• [PROMPT]: Copy every line from the one containing "will (510, 261)." to the one containing "point(718,107)", including both of those lines, character for character.

• [DATA SUPPLIED]:
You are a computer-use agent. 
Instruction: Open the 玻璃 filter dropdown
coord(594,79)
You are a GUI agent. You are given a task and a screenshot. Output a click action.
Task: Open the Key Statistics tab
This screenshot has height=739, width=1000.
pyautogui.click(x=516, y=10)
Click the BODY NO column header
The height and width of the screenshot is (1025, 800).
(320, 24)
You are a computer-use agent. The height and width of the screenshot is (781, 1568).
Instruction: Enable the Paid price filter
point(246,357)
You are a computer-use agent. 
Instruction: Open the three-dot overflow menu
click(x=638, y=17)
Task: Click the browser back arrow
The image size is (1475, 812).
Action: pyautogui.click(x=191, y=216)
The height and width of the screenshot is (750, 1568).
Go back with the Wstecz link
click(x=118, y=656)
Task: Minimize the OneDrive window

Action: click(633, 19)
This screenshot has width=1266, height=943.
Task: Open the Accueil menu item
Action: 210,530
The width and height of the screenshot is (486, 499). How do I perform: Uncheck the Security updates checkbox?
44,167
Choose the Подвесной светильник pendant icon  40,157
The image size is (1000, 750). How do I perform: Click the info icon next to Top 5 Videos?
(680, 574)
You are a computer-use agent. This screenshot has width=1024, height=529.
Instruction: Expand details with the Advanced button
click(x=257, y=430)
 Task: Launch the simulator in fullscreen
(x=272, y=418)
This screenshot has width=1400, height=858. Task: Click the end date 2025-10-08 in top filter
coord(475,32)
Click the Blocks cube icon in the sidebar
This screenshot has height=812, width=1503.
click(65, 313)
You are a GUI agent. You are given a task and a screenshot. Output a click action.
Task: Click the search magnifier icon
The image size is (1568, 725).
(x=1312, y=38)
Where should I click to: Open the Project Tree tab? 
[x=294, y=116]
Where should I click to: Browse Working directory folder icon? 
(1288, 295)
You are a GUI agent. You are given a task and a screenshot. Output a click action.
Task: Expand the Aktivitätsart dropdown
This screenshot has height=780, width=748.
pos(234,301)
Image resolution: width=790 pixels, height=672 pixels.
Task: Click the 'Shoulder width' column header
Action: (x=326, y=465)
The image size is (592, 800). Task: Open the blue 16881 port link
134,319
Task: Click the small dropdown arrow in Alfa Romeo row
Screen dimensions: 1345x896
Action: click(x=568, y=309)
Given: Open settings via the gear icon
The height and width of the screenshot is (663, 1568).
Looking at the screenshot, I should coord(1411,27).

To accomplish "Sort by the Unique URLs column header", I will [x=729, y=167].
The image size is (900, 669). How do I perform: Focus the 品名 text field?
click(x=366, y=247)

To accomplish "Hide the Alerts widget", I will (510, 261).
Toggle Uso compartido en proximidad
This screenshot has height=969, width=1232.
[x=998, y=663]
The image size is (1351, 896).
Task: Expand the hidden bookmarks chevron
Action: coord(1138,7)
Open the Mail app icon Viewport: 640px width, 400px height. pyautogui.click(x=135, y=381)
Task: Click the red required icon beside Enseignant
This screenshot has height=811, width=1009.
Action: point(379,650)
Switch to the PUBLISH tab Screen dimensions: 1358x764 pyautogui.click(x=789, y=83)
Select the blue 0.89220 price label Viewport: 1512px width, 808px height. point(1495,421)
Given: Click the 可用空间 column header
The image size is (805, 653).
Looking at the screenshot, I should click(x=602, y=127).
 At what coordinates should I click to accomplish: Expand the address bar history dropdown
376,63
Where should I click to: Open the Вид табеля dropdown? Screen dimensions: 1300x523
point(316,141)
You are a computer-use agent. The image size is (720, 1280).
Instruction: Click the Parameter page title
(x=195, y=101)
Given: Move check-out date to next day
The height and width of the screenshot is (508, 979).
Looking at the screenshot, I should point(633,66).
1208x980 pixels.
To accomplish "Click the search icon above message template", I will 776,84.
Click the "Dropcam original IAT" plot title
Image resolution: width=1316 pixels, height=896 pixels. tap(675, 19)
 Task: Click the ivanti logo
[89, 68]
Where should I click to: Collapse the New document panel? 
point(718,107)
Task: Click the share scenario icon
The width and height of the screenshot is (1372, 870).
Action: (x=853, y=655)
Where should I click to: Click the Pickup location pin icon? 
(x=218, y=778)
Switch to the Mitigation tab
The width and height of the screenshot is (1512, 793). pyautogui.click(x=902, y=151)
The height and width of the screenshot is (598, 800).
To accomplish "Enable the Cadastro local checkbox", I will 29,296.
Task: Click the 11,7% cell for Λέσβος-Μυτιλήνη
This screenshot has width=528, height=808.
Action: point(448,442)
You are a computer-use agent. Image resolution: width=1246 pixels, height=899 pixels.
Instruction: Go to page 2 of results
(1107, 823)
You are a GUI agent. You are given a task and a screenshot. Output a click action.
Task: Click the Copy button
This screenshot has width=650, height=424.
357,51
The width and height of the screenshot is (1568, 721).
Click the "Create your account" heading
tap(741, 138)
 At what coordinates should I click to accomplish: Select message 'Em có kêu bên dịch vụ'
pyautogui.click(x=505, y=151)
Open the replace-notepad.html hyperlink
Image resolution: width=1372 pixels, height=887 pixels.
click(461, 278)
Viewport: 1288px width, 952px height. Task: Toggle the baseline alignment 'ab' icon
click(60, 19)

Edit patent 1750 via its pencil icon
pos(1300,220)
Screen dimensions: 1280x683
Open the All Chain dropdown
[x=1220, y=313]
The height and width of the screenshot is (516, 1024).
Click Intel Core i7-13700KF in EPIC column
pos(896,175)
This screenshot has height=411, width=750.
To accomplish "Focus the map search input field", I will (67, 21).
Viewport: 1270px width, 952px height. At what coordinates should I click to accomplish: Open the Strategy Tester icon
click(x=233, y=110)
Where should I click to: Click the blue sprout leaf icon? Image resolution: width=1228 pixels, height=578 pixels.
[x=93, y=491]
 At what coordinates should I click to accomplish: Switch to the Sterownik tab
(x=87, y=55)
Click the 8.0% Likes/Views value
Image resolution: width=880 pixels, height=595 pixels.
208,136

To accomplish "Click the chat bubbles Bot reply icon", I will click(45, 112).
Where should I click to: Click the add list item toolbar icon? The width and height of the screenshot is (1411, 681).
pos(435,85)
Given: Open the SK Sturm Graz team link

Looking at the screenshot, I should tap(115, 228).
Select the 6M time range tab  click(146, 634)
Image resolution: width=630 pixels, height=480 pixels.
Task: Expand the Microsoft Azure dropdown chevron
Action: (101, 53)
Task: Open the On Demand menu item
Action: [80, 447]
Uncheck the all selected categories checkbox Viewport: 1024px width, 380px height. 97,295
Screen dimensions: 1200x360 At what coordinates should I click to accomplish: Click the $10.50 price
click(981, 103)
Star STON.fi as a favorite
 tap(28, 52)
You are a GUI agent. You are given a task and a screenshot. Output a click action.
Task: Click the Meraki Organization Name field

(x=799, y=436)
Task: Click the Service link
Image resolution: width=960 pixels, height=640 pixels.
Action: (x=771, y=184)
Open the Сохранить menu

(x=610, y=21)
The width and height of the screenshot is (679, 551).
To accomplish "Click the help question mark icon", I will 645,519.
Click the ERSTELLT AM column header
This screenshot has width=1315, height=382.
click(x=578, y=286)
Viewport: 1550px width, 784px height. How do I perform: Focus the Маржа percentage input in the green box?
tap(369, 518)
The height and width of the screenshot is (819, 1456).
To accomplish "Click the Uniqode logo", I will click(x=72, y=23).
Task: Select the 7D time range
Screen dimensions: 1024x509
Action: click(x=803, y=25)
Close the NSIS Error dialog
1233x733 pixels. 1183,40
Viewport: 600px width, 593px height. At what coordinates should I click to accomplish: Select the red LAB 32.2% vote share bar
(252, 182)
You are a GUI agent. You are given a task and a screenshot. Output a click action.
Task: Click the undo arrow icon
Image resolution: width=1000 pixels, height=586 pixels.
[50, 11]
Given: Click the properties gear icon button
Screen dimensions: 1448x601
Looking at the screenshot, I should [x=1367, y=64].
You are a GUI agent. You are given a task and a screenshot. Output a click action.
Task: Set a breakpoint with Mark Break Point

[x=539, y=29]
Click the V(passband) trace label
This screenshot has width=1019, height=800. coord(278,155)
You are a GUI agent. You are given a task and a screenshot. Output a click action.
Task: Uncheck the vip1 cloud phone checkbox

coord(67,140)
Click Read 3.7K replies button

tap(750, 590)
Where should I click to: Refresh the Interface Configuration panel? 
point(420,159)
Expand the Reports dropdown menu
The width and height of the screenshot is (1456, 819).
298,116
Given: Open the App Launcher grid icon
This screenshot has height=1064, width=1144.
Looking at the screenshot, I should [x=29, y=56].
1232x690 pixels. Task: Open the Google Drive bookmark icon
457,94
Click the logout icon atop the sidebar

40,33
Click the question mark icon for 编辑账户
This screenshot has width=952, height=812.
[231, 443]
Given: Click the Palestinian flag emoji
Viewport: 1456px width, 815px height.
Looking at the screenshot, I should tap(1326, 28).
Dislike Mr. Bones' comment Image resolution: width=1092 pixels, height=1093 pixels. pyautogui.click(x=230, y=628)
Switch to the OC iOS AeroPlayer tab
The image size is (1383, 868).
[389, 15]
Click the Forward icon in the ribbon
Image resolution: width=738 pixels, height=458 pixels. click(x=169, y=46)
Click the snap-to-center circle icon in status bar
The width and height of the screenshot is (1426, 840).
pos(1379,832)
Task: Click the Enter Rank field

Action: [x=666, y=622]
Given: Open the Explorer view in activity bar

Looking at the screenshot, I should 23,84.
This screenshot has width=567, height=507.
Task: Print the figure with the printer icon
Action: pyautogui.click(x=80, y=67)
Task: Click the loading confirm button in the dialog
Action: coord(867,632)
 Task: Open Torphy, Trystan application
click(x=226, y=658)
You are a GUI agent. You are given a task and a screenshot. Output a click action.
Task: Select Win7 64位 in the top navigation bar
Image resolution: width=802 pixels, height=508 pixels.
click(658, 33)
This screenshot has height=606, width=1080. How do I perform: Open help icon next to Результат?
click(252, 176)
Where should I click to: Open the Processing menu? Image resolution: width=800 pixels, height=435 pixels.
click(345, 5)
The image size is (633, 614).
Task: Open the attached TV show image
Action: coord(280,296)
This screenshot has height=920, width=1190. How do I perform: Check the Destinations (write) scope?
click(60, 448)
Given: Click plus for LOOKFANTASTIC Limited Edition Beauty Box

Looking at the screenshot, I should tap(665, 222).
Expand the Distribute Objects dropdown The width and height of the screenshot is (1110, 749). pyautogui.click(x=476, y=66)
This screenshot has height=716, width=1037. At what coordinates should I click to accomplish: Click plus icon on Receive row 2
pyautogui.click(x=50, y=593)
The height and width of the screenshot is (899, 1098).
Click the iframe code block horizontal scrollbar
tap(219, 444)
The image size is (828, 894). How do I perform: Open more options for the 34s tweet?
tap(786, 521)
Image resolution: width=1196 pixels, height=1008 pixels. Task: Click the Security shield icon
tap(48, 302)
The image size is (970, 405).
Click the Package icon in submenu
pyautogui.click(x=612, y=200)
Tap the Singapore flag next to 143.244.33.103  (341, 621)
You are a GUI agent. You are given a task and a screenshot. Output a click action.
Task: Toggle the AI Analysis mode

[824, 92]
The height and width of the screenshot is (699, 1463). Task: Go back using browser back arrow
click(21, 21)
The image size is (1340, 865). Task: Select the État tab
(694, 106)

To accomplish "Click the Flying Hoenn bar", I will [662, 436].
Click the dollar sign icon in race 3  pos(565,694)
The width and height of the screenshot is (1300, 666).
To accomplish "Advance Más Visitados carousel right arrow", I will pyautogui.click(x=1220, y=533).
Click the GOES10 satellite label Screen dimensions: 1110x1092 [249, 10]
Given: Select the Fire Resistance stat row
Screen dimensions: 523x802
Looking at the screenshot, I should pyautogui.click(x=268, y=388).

• [SOLUTION]:
To accomplish "Hide the Alerts widget", I will (510, 261).
Toggle Uso compartido en proximidad
This screenshot has height=969, width=1232.
[x=998, y=663]
The image size is (1351, 896).
Task: Expand the hidden bookmarks chevron
Action: coord(1138,7)
Open the Mail app icon Viewport: 640px width, 400px height. pyautogui.click(x=135, y=381)
Task: Click the red required icon beside Enseignant
This screenshot has height=811, width=1009.
Action: point(379,650)
Switch to the PUBLISH tab Screen dimensions: 1358x764 pyautogui.click(x=789, y=83)
Select the blue 0.89220 price label Viewport: 1512px width, 808px height. point(1495,421)
Given: Click the 可用空间 column header
The image size is (805, 653).
Looking at the screenshot, I should click(x=602, y=127).
 At what coordinates should I click to accomplish: Expand the address bar history dropdown
376,63
Where should I click to: Open the Вид табеля dropdown? Screen dimensions: 1300x523
point(316,141)
You are a computer-use agent. The image size is (720, 1280).
Instruction: Click the Parameter page title
(x=195, y=101)
Given: Move check-out date to next day
The height and width of the screenshot is (508, 979).
Looking at the screenshot, I should point(633,66).
1208x980 pixels.
To accomplish "Click the search icon above message template", I will 776,84.
Click the "Dropcam original IAT" plot title
Image resolution: width=1316 pixels, height=896 pixels. tap(675, 19)
 Task: Click the ivanti logo
[89, 68]
Where should I click to: Collapse the New document panel? 
point(718,107)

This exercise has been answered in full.